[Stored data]
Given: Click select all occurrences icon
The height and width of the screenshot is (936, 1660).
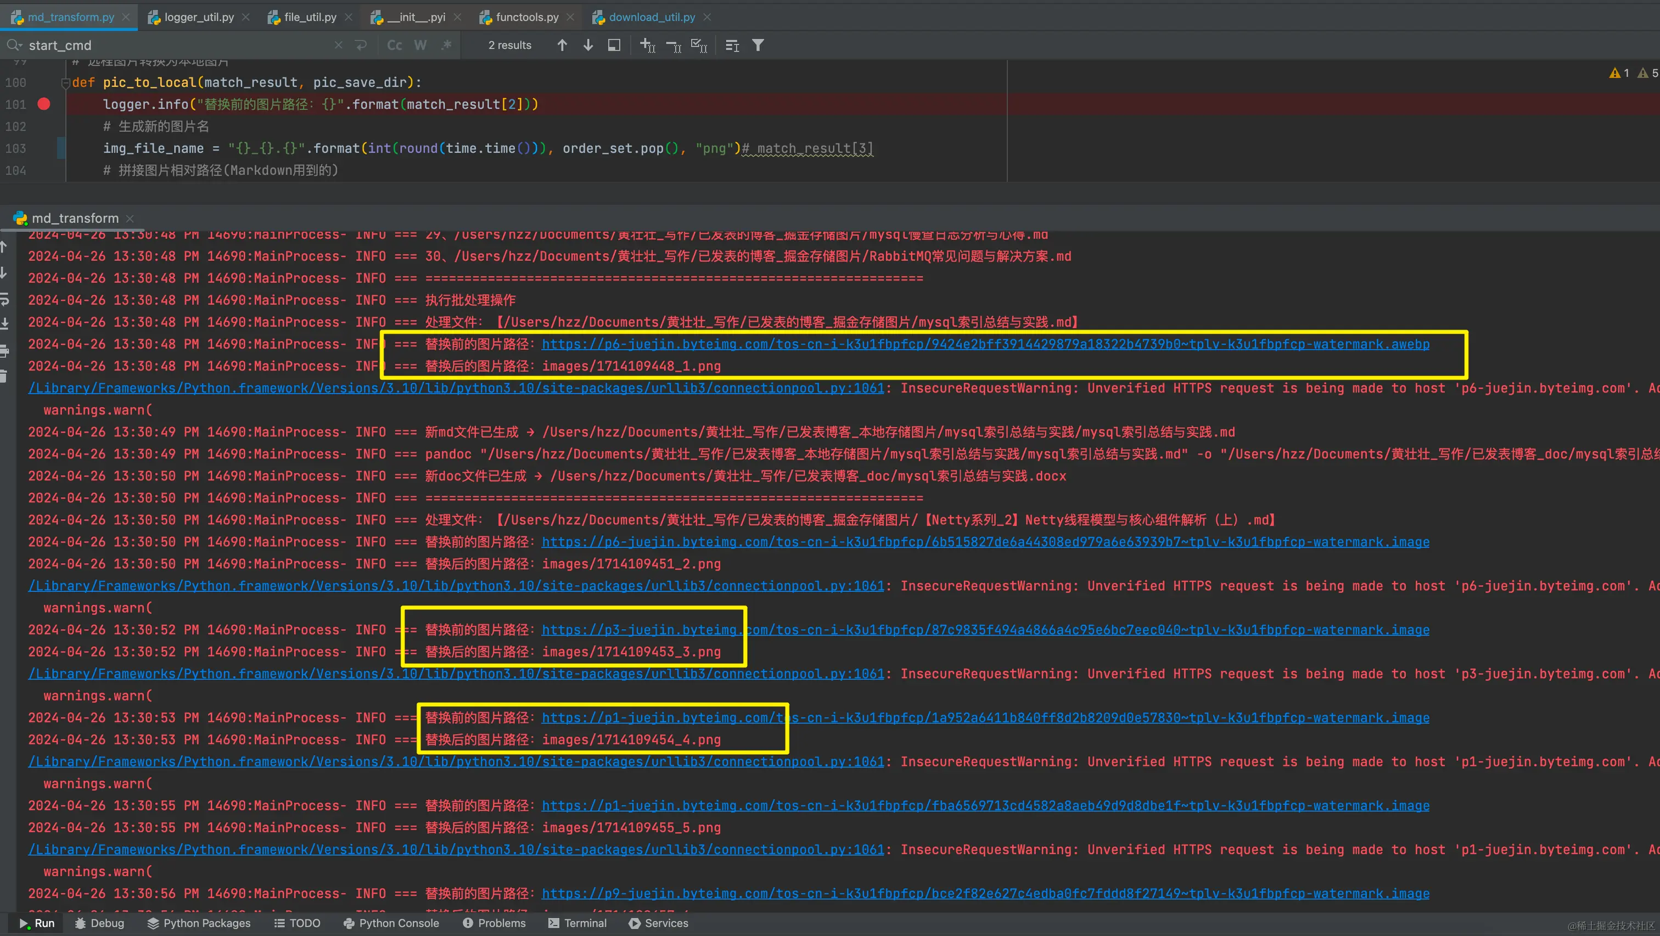Looking at the screenshot, I should tap(699, 45).
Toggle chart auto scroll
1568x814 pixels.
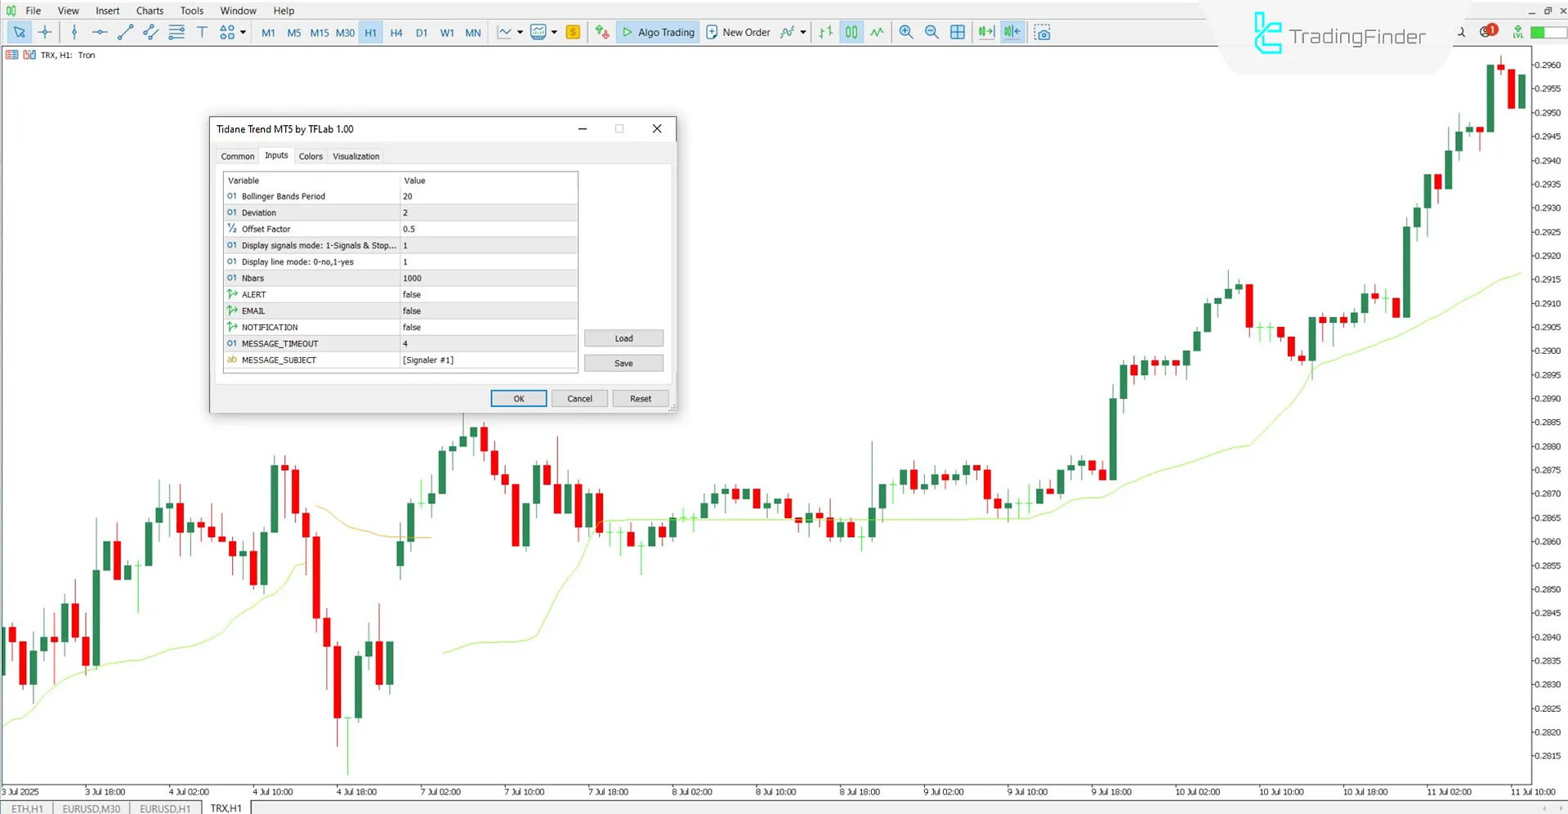pos(985,32)
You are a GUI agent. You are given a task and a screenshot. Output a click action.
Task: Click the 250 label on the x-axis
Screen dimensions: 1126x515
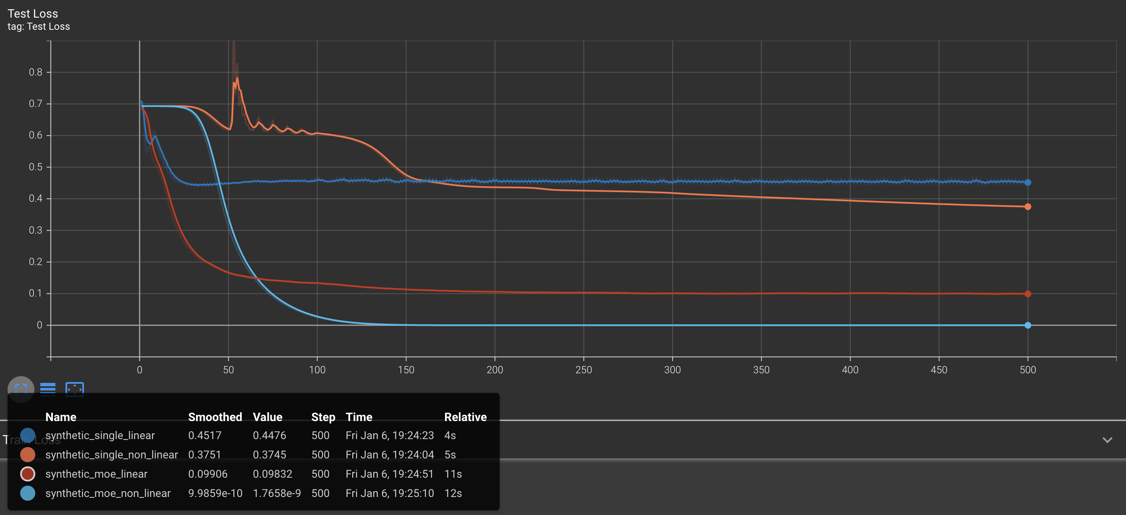click(x=583, y=370)
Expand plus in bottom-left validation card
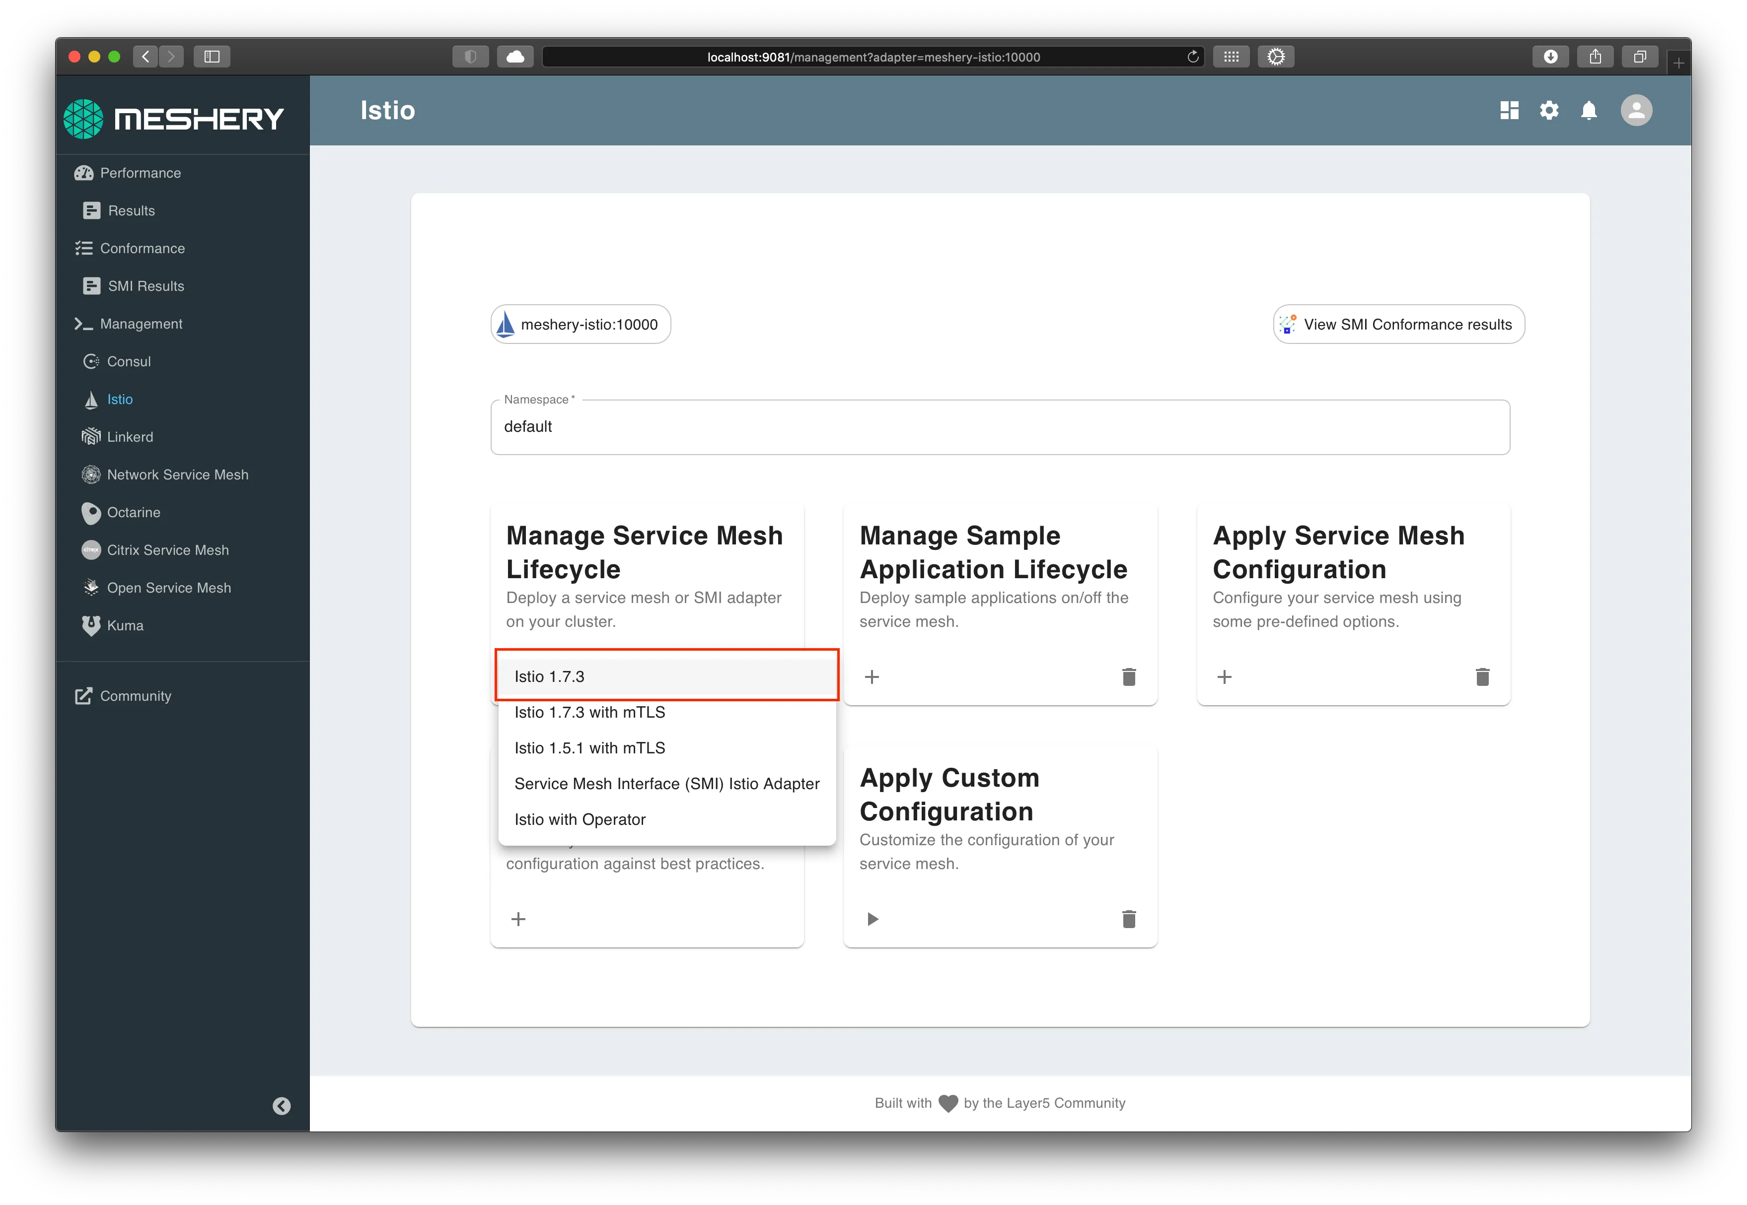 (518, 919)
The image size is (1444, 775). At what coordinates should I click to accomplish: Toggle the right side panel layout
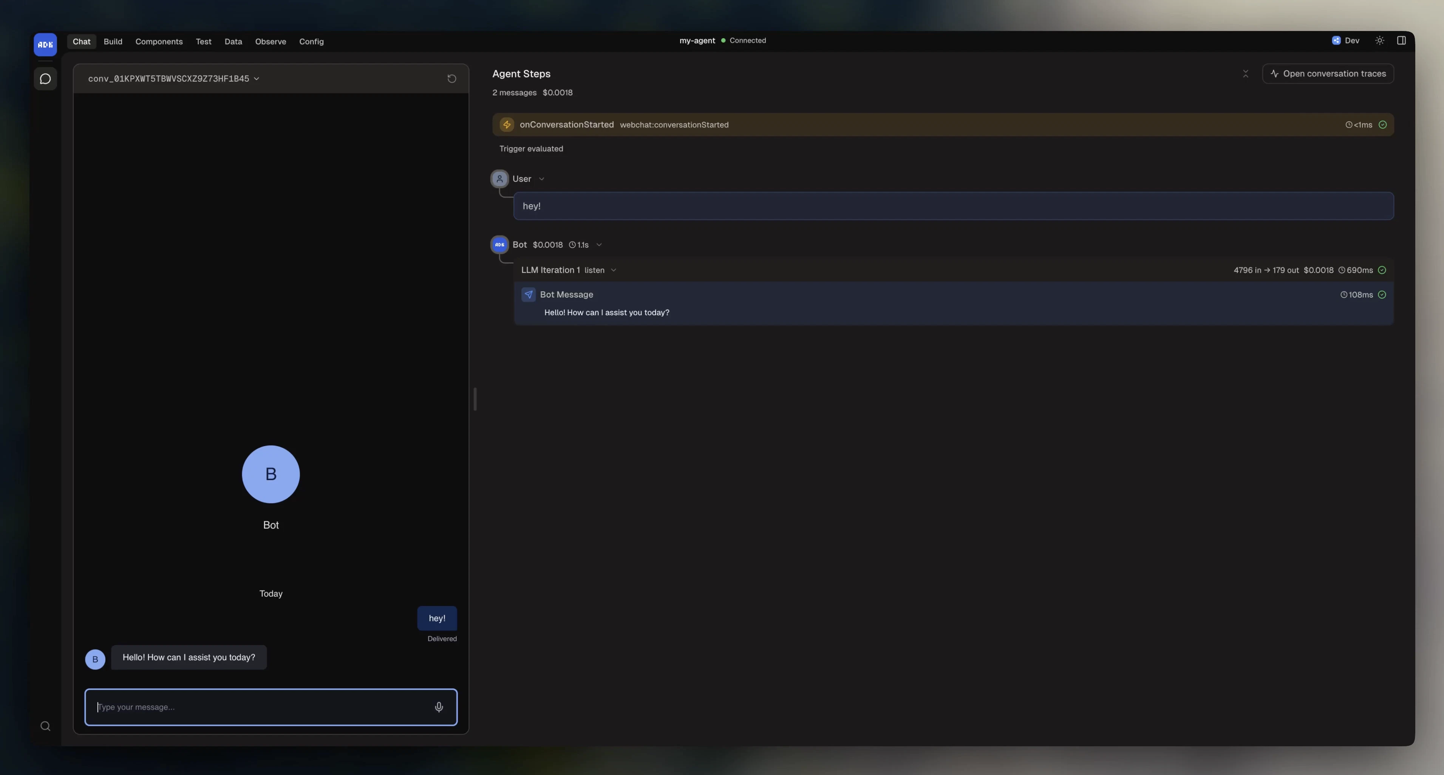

Goal of the exercise: Every record gets retyped exactly; no picture goes into the copy.

Result:
Given: Click select all occurrences icon
The height and width of the screenshot is (936, 1660).
Looking at the screenshot, I should tap(699, 45).
Toggle chart auto scroll
1568x814 pixels.
pos(985,32)
You are a GUI agent. You are given a task and a screenshot. Output a click action.
Task: Click the 250 label on the x-axis
Screen dimensions: 1126x515
click(x=583, y=370)
Expand plus in bottom-left validation card
 (518, 919)
The image size is (1444, 775). At what coordinates should I click to accomplish: Toggle the right side panel layout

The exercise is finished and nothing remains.